Michel Foucault: Penal Theories and Institutions: Lectures at the Collège de France, 1971-1972
Review by Michael Maidan, Phenomenological Reviews, Sunday June 7th, 2020
Open access
Penal Theories and Institutions contains the lectures delivered by Foucault in his second-year tenure at the College de France (1971-2). It is also the last volume of this series, concluding a publication cycle of close to twenty years. The publication of Foucault’s lectures started mid-way with the 1976 course and then proceeded sideways, preventing us from grasping the development of his thought during the last fifteen years of his life.
Foucault did not prepare his lectures for publication, and their initial publication in 1997 was initially considered a transgression to Foucault’s last wishes for his posthumous writings not to be published. However, the proliferation of unauthorized versions of the lectures, based on transcriptions from audio recordings of unequal quality, decided the family and friends to allow their publication.

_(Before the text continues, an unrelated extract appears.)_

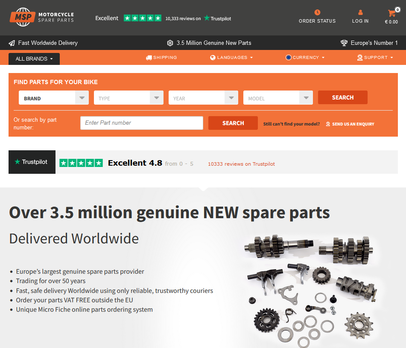Open 10333 reviews on Trustpilot link
The width and height of the screenshot is (406, 348).
[x=241, y=164]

Reblogged this on Progressive Geographies and commented:
A detailed discussion of the last of Foucault’s Collège de France courses to be published and translated. As the review kindly notes, I discuss the course in detail in Foucault: The Birth of Power, but I’ve agreed to write something more on the course at some point later this year. I also wrote a review of the French edition of the course for Berfrois in 2015 (https://www.berfrois.com/2015/06/foucaults-politics-of-truth-stuart-elden/)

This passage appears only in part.